Skip to content

R0027/2026-03-26/Q001/SRC05/E01

Research R0027 — Multilingual prompt engineering challenges
Run 2026-03-26
Query Q001
Source SRC05
Evidence SRC05-E01
Type Statistical

30-point English-Swahili performance gap with clear language family hierarchy

URL: https://arxiv.org/html/2503.10497v1

Extract

The best model (Qwen2.5-72B) achieves 70.3% on English but only 40.1% on Swahili — a 30.2-point gap.

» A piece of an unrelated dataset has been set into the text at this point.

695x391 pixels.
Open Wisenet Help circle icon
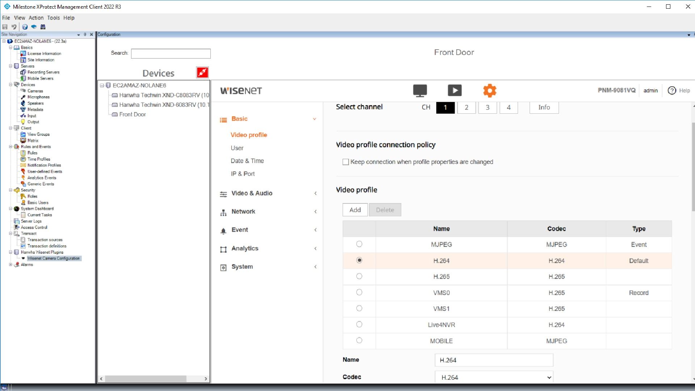point(672,91)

Performance follows a clear hierarchy: "English > European languages > East Asian languages > South Asian/low-resource languages." Even the best models show 20-30 point drops on low-resource languages. "Reasoning-enhanced training yields inconsistent benefits across languages."

Relevance to Hypotheses

Hypothesis Relationship Strength
H1 Supports Provides the most precise quantification of the cross-language gap — up to 30 points
H2 Contradicts Unambiguous, large-magnitude differences across all tested languages
H3 Supports The gap varies by language family (European closer to English, South Asian furthest)

Context

The performance hierarchy (English > European > East Asian > South Asian/low-resource) is consistent across multiple benchmarks, strengthening the finding's reliability.